Dataset entries
------

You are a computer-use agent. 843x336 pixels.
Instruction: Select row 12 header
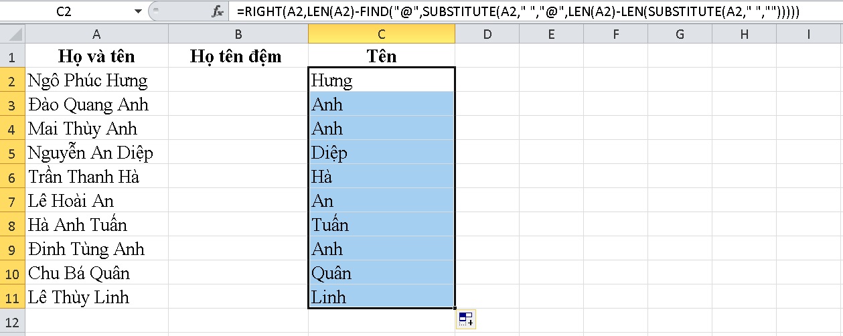click(x=13, y=321)

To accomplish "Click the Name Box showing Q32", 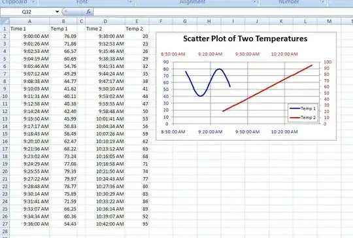I will click(x=27, y=12).

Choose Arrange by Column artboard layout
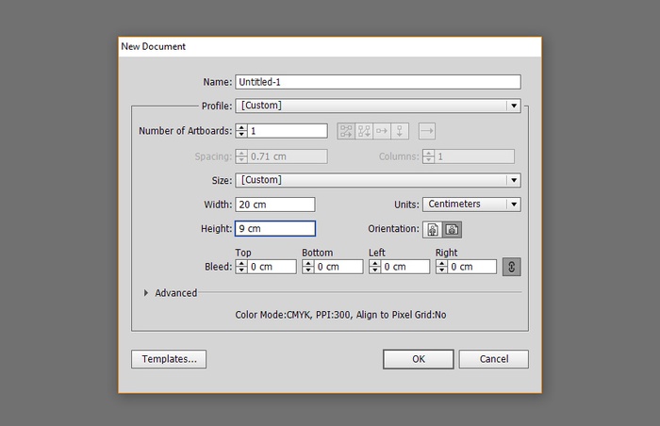tap(400, 131)
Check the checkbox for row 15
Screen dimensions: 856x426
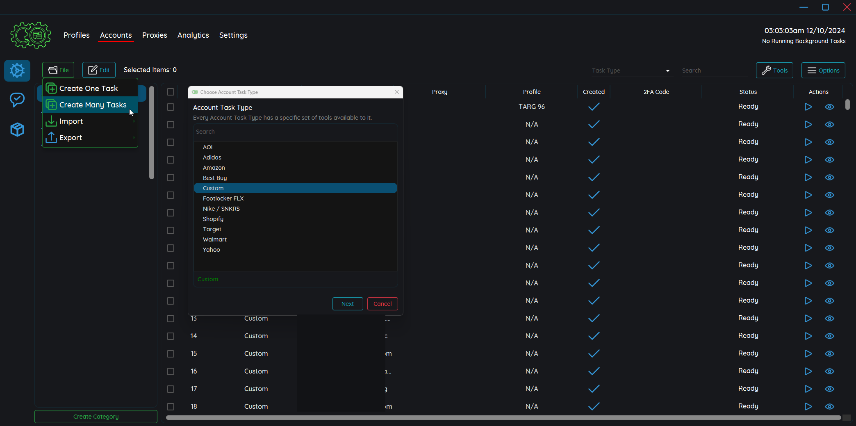click(x=171, y=354)
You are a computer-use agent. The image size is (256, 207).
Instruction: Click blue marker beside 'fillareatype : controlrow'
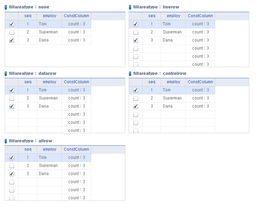(x=130, y=73)
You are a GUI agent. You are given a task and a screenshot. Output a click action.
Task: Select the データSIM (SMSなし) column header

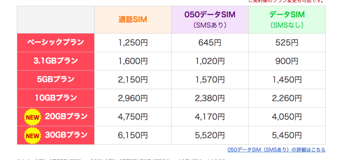(x=287, y=20)
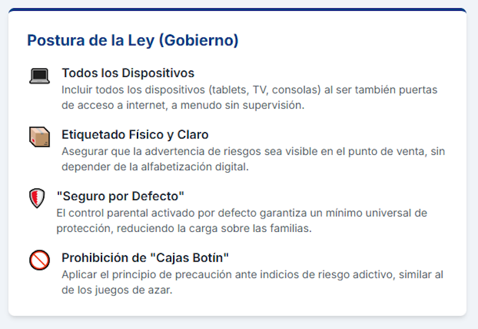The width and height of the screenshot is (478, 329).
Task: Click the description starting "Incluir todos los dispositivos"
Action: pyautogui.click(x=249, y=98)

------

Exercise — What is needed is every line of the records above that contains the word "agent".

Result for this exercise —
You are a computer-use agent. 843x336 pixels.
You are a computer-use agent. The image size is (256, 207).
You are a GUI agent. You are given a task and a screenshot. Output a click action.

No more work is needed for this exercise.